Bırakın futbolu, bu ülkede herkes birbirine, şehir şehire, mahalle mahalleye, iş yerlerinde masalar masalara hasım olmuşlarsa, Türkiye’nin de futbolunun da altına dinamit konmuş demektir. Eğer sizin istediğiniz masa başı oyunlarıyla şampiyon olacak, ya da şampiyonlar ligine gönderilecekse ligleri neden oynuyoruz. Yani Sivas biraz dayansa ikinci olsa, şampiyonlar ligine üçüncü olan gidecekti. Eğer Eskişehir dayansa üçüncü olsa, bu kez dördüncü olan gidecekti öyle mi? Bu tezgahları ve komplo teorilerini kovalamaktan işimizi yapmaya vakit kalmıyor. Yeterin artık ama...
MELO TİPİ AHLAK ANLAYIŞI
Futbol meraklıları Melo’un neden Brezilya Milli Takımı’na alınmadığını bilirler. Bilmeyenlere hatırlatayım, 2010 Dünya Kupası çeyrek finalinde Hollanda ile oynanan maçta Robben’in baldırına adeti olduğu şekilde gaddarca bastı. Tabii kırmızı kartı görüverdi ve maçı kaybeden Brezilya kupadan elendi. Brezilya ve şimdiki teknik direktörleri Skolari üzerine çiziği çekiverdiler. Ne oynarsa oynasın ahlaken artık Milli Takımına alınmadı, alınmaz da... Oysa kötü huylarını hiç bırakmıyor, burada hemen her maçta aynı tip hareketleri tekrarlasa bile hakemlerimiz ve bazıları tarafından özel olarak korunuyor ve maşallah baş tacı ediliyor.

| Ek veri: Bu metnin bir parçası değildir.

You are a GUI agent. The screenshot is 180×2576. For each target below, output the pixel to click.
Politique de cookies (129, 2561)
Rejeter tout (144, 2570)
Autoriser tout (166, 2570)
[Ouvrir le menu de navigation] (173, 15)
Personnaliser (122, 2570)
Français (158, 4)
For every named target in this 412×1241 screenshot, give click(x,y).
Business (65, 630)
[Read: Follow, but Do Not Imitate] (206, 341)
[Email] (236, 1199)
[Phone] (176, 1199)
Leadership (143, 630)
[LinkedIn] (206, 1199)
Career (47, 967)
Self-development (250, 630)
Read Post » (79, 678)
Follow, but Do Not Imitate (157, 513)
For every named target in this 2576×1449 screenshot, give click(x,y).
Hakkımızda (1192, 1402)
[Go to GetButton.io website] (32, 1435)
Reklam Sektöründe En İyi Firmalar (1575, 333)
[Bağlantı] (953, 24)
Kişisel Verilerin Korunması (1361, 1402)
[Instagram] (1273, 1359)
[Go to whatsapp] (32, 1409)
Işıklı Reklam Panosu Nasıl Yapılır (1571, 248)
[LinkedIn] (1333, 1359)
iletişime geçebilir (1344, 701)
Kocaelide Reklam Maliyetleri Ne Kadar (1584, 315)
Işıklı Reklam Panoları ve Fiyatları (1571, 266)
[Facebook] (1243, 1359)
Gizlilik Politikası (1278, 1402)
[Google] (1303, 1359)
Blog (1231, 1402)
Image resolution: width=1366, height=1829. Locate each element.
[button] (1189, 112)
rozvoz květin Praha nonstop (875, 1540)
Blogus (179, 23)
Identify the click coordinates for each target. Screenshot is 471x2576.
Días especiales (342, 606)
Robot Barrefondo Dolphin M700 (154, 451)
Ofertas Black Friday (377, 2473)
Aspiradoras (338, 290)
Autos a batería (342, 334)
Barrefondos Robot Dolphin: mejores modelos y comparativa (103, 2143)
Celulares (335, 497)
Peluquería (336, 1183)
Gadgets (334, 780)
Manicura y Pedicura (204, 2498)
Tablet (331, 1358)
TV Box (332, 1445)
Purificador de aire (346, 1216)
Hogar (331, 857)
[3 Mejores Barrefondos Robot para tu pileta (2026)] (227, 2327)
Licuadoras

Onlar mı iyi biliyor, yoksa biz daha mı uyanığız, bunun delili Milli takımımızda. Diğerleri Dünya Kupası finalleri için Brezilya’da. Biz ayaklarına gidip hazırlık maçları oynadık. Söyleyeceğim başka, eh tatil ya, Melo efendi aile efradıyla ve korumasıyla birlikte Las Vegas’a gitmiş. Gider, kimsenin de söyleyeceği bir şey olmaz. Las Vegas deyince aklınıza kumar falan gelmesin. Zira maçlardan bildiğiniz gibi Melo’nun da “yukarıyla” işi fazla. O tipler bizde de, onlarda da kumar oynamazlar ya, yersen...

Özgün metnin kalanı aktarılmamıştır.